W projekcie budżetu na 2020 r. założono zniesienie ograniczenia rocznej podstawy wymiaru składek na ubezpieczenia emerytalne i rentowe (30-krotność prognozowanego przeciętnego wynagrodzenia w gospodarce).

Pytany o tę kwestię w czwartek w programie Tłit Wp.pl wicepremier Jarosław Gowin, szef Porozumienia powiedział: "Wczoraj potwierdziłem obu moim rozmówcom (PiS i Solidarna Polska - przyp. PAP), że Porozumienie nie zagłosuje za likwidacją 30-krotności". I dodał: "Myślę, że ten temat zostanie zdjęty z agendy".

"Miałem wrażenie, że moi rozmówcy przyjmują to ze zrozumieniem" - skomentował wicepremier.

"Teoretycznie PiS i SP mogą przegłosować takie rozwiązanie np. z Lewicą" - dodał.

Reklama

>>> Czytaj też: 500 minus dla firm. Pułapka w uldze na ZUS: przedsiębiorcy mogą nie wypracować minimalnej emerytury

Przekonywał jednak, że likwidacja 30-krotności "to uderzenie w najwyżej wykwalifikowanych specjalistów" i najbardziej kreatywną część społeczeństwa. "Do takiego uderzenia Porozumienie nie przyłoży ręki" - zapewnił.

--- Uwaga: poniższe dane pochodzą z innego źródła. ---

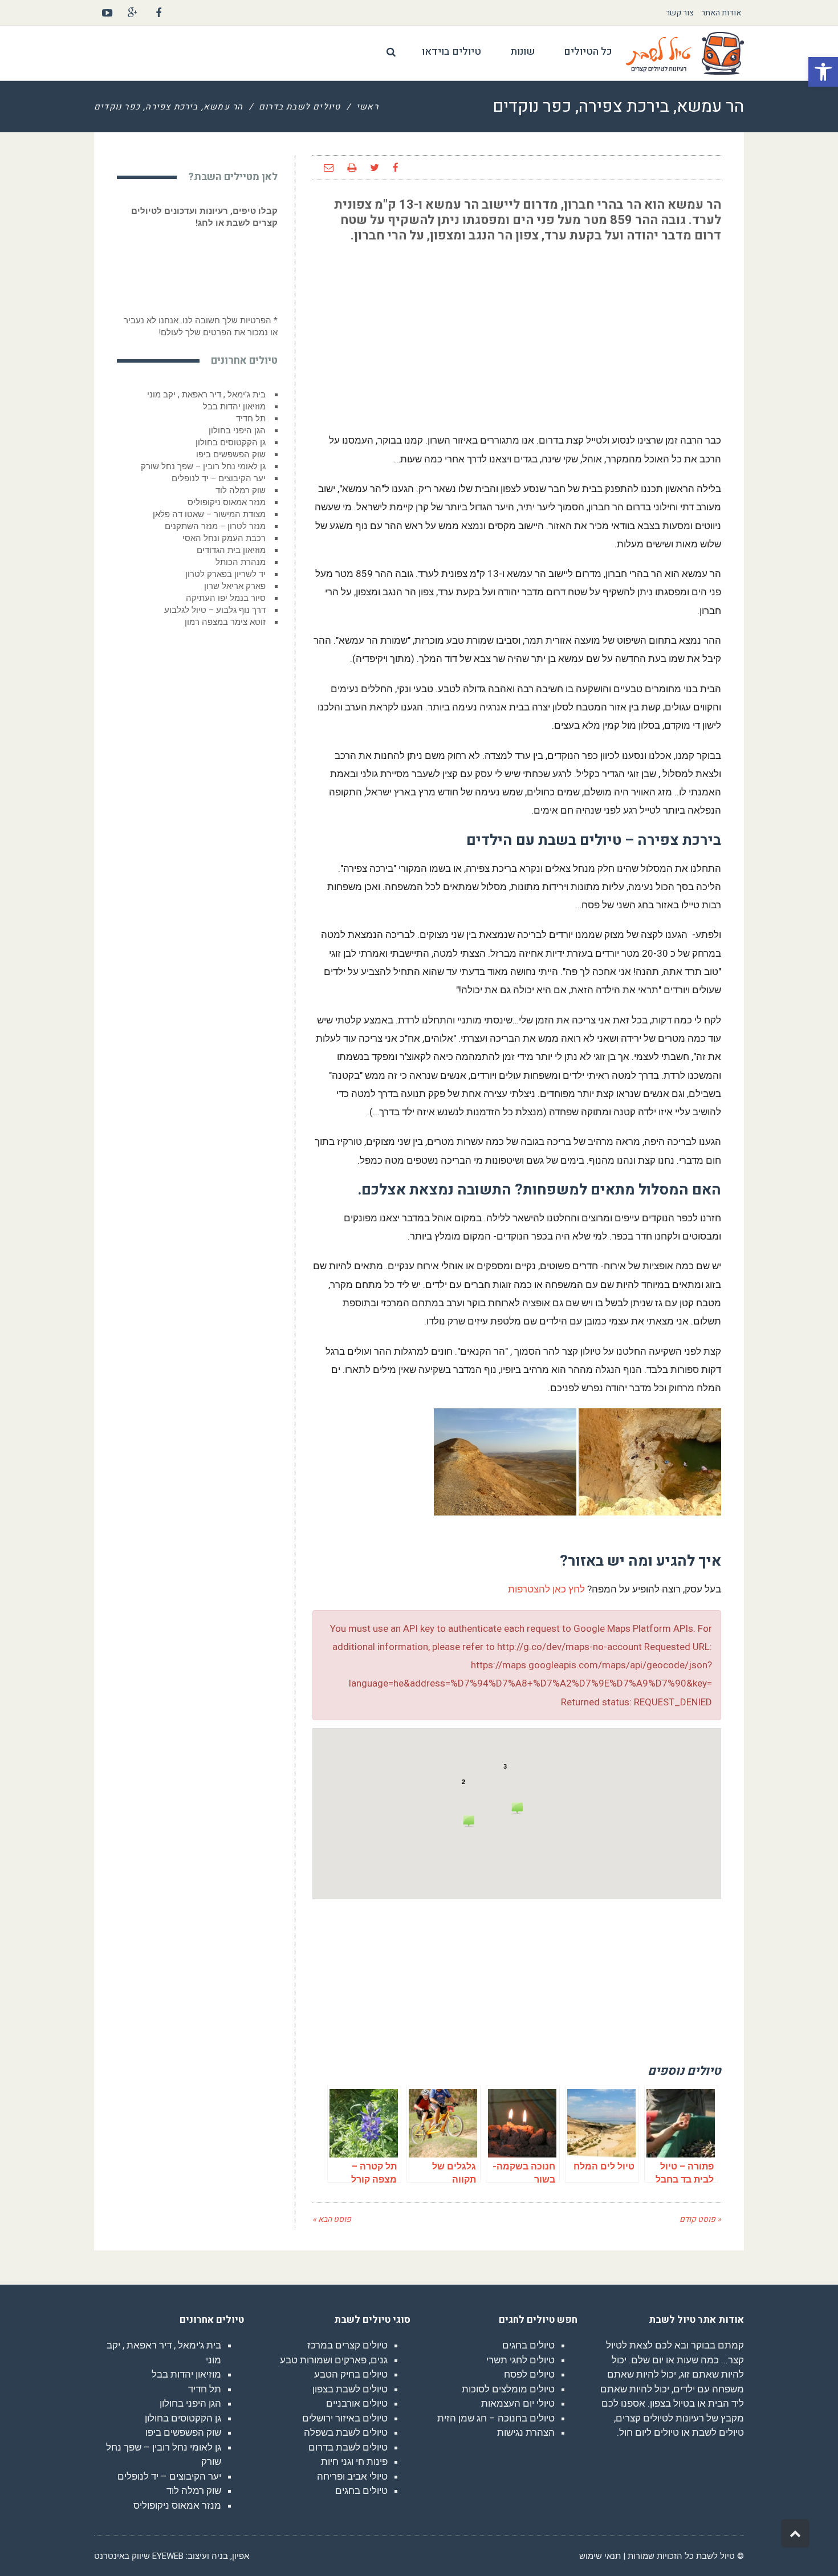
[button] (823, 72)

Pytany, czy teraz będzie mógł nie głosować tak, jak będzie chciał, zaprzeczył i powiedział, że będzie wiele spraw, gdzie kompromis będzie potrzebny. Ocenił, że aby realizować część ze swoich celów trzeba czasem popierać cele stawiane przez koalicjantów.

Opowiedział, że np. dla wielu polityków PiS i SP trudnym kompromisem było poparcie jego reform szkolnictwa wyższego. "Wielu głosowało, a się nie cieszyło" - wspomniał. Dodał, że są też sytuacje, w których będzie musiał pójść na kompromis.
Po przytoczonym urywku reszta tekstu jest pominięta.